Personal information
- Full name: Robert Bilsand McGregor
- Nicknames: "Bob", "Bobby", "The Falkirk Flyer"
- Born: 3 April 1944 (age 82) Falkirk
- Height: 1.85 m (6 ft 1 in)
- Weight: 80 kg (176 lb; 12 st 8 lb)

Sport
- Sport: Swimming
- Strokes: Freestyle
- Club: Chinook Aquatic Club

Medal record
Men's swimming
Representing Great Britain
Olympic Games
| Silver medal – second place | 1964 Tokyo | 100 m freestyle |
European Championships
| Gold medal – first place | 1966 Utrecht | 100 m freestyle |
| Silver medal – second place | 1962 Leipzig | 4×100 m freestyle |
Universiade
| Silver medal – second place | 1967 Tokyo | 100 m freestyle |
Representing Scotland
British Empire and Commonwealth Games
| Silver medal – second place | 1966 Kingston | 110 yd freestyle |

= Bob McGregor =

Scottish swimmer (born 1944)

Robert Bilsand McGregor, MBE (born 3 April 1944), nicknamed the "Falkirk Flyer", is a Scottish former competitive swimmer.
....................
**Task A**
According to the text on Bob McGregor, in which city did he win gold in the 100 m freestyle at the European Championships?
**Task B**
Please carry on the text about Bob McGregor, picking up after its final sentence.

Collection entries:
....................
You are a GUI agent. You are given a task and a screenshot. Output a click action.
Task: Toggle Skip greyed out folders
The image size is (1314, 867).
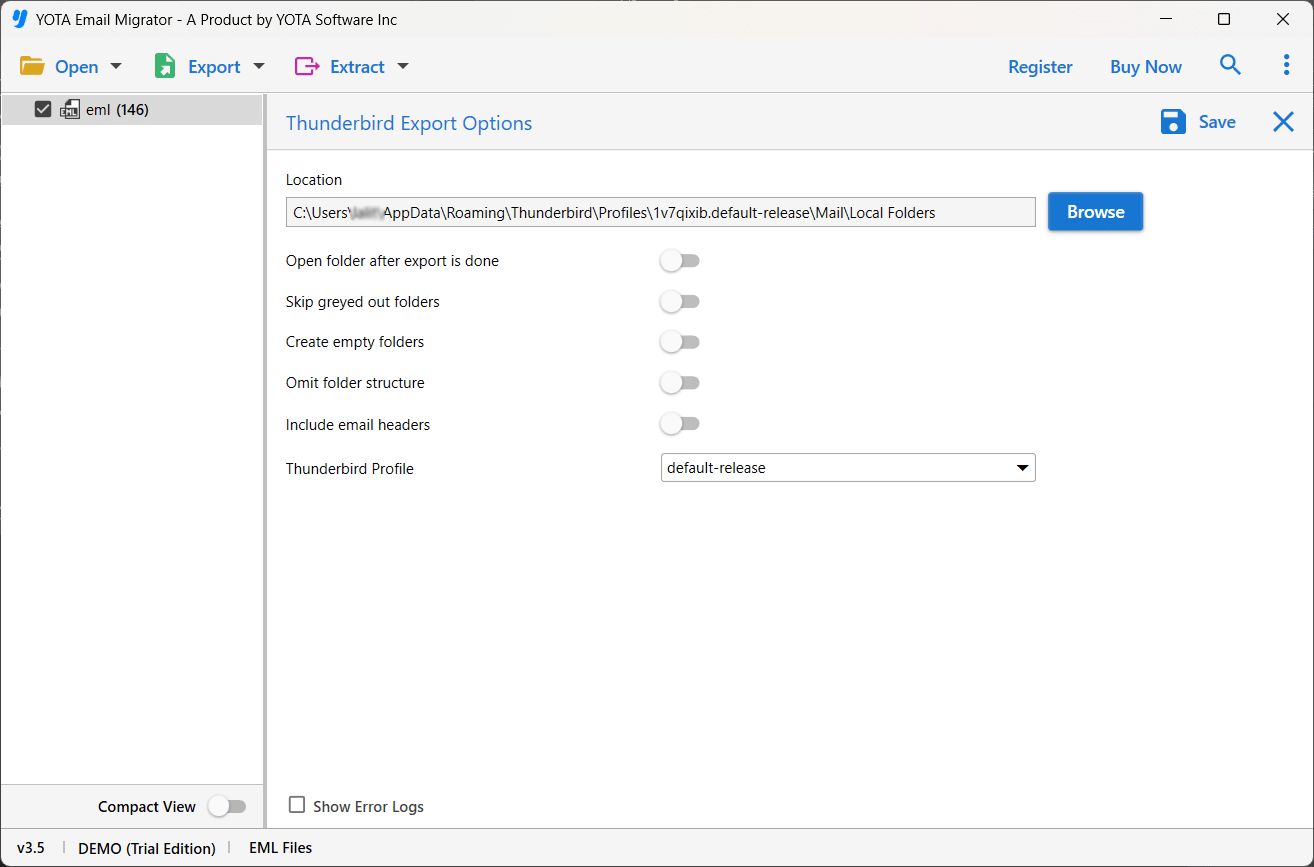[680, 301]
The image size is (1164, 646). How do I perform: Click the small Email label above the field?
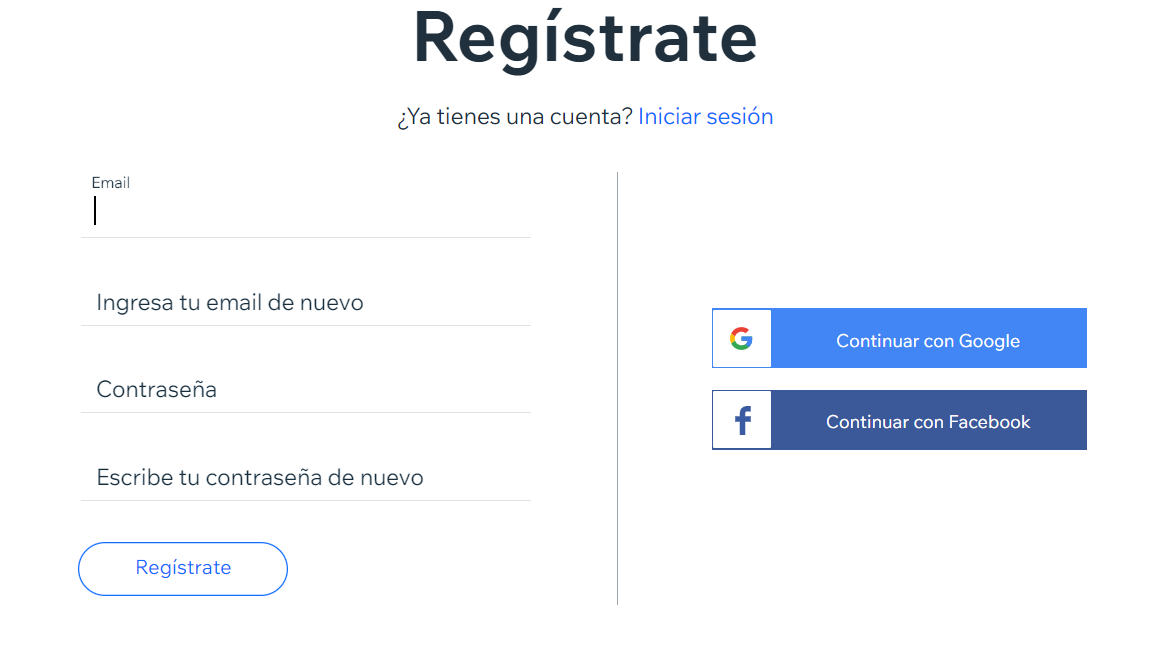[x=111, y=183]
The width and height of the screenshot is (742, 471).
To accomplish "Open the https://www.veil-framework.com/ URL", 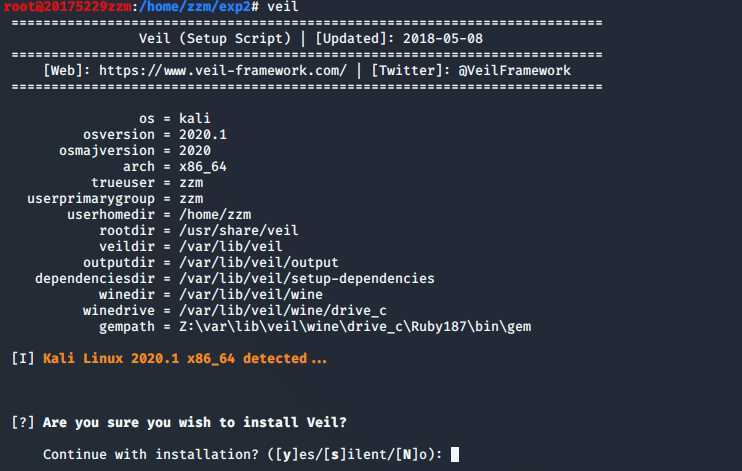I will pos(222,71).
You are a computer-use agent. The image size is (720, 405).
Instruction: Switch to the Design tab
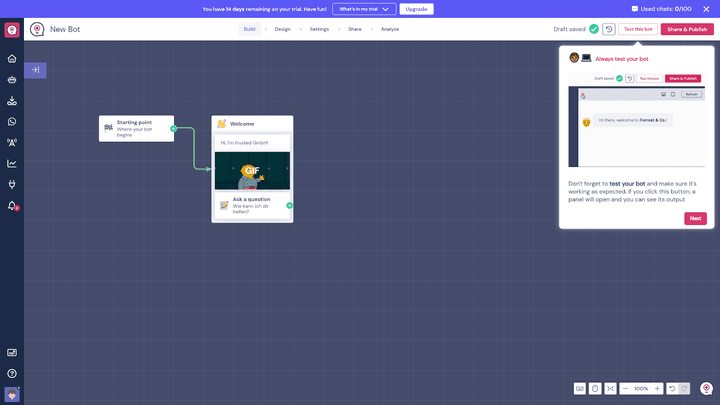pos(283,29)
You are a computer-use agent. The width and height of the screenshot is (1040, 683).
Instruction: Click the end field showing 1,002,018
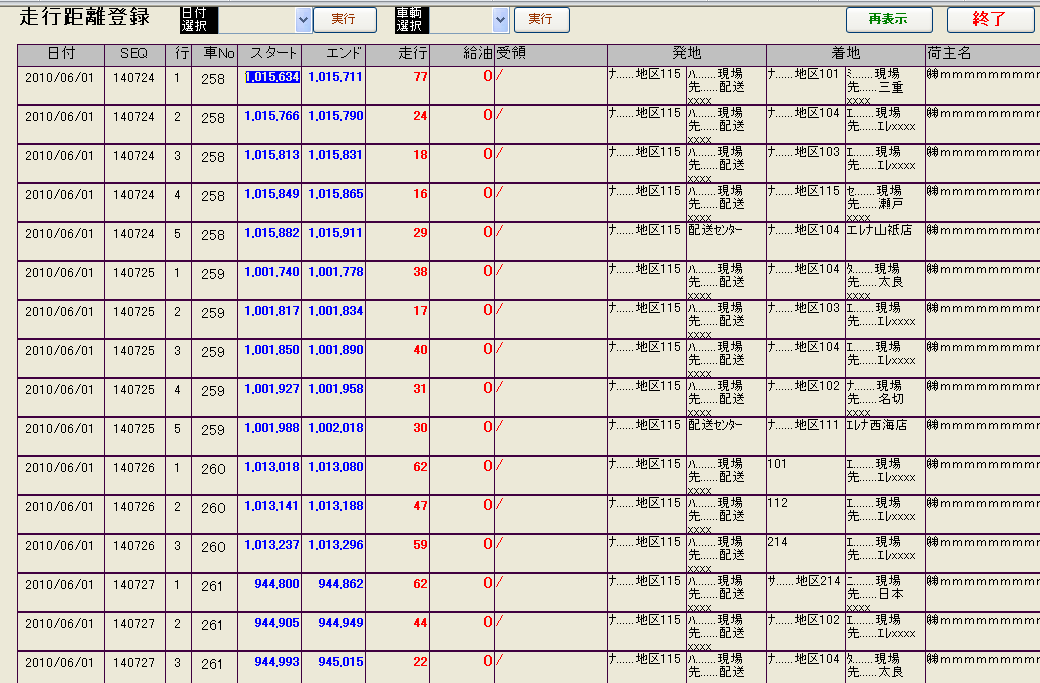point(335,428)
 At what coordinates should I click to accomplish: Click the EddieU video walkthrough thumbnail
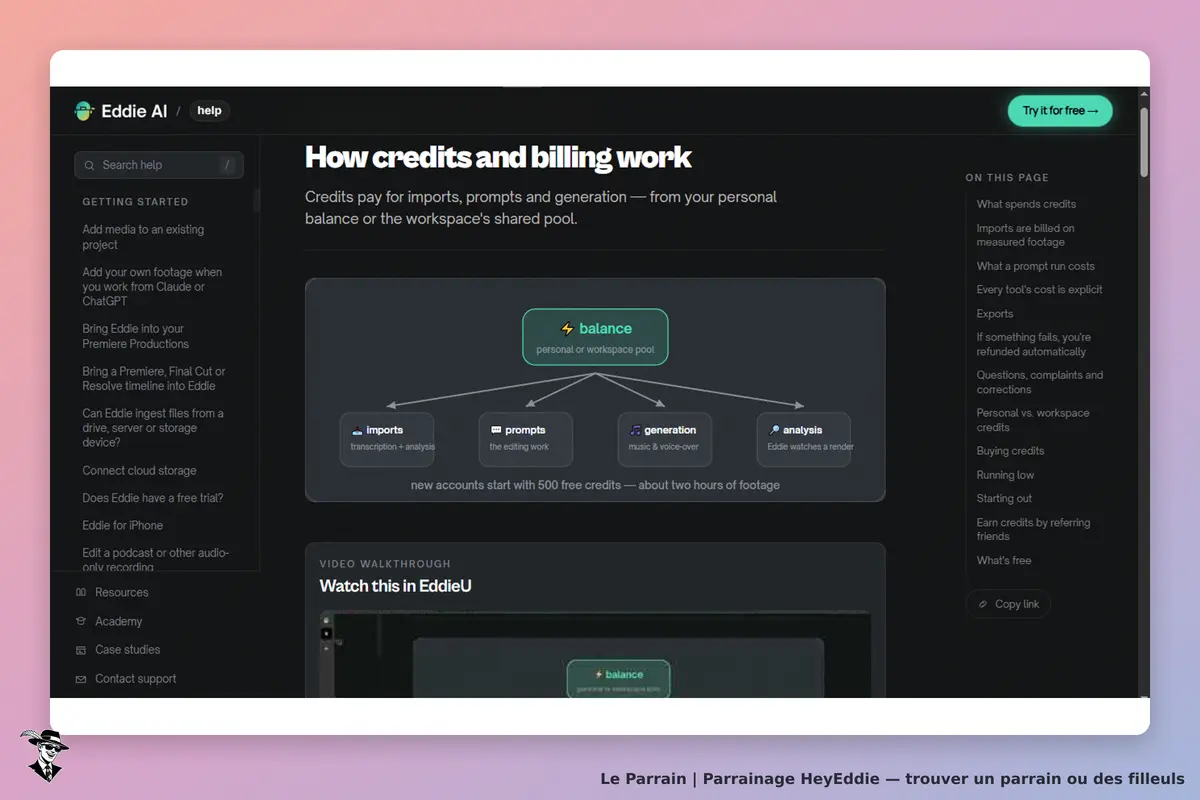click(x=595, y=654)

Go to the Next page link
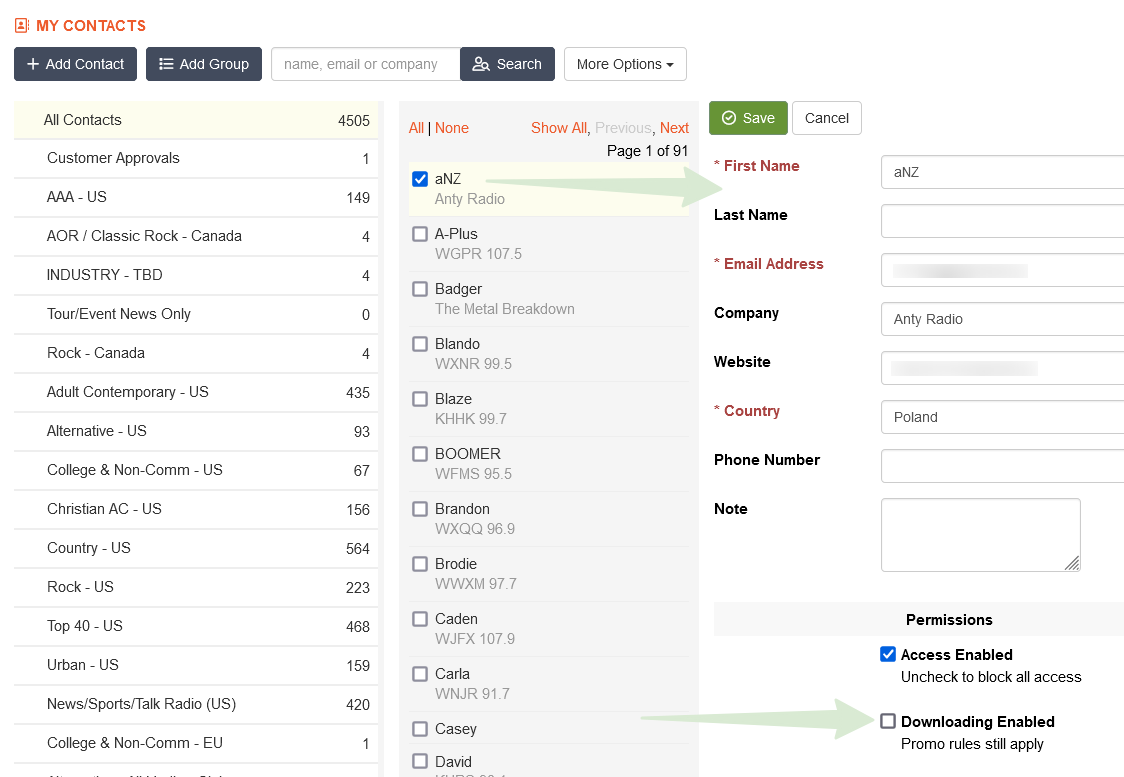point(674,128)
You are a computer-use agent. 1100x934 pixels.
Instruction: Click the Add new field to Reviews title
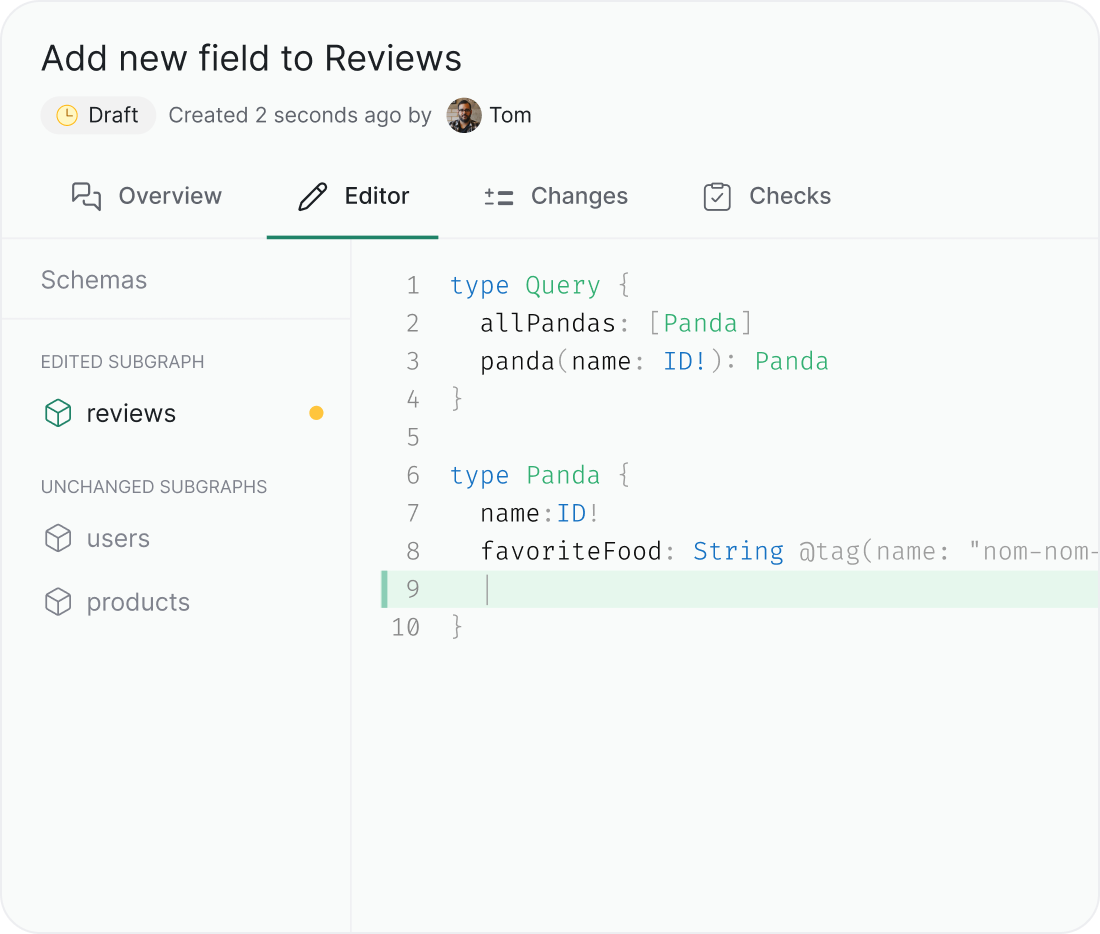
....................
**Answer section A**
Utrecht, in 1966.

**Answer section B**
==Swimming career==
He competed in eight events at the 1964 and 1968 Summer Olympics. He won a silver medal in the 100-metre freestyle in 1964, and finished fourth in the 100-metre freestyle and 4×100-metre freestyle relay in 1968. He was a second favourite for the 1963 BBC Sports Personality of the Year Award. In 2002 he was inducted into the Scottish Sports Hall of Fame. Olympic selectors could not believe that he trained in a 25-metre pool in Falkirk when the selectors arrived to critique him prior to the Tokyo Olympics.

McGregor competed at the 1962 British Empire and Commonwealth Games in Perth, Australia.

McGregor represented the Scotland team again at the 1966 British Empire and Commonwealth Games in Kingston, Jamaica, where he participated in three events. He won the silver medal in the 110 yards individual freestyle, finished fourth in the 4 x 100 metres freestye relay, with Downie Brown, Gordon Black and Alex Galletly and finished fifth in the 4 x 110 yards medley relay, with Casey Nelson, Eric Henderson and Gordon Black.

He is a six times winner of the British Championship in 100 metres freestyle (1962, 1963, 1964, 1967, 1968 and 1968). In the 1963 event he set a world record in the heats (54.4 sec) and the final (54.1 sec). He also won the 1963 200 metres freestyle.

==Personal life==
He retired from swimming in 1968 and now works as an architect in Glasgow. He lives in Helensburgh with his wife and family. His father, David McGregor, was an Olympic water polo player.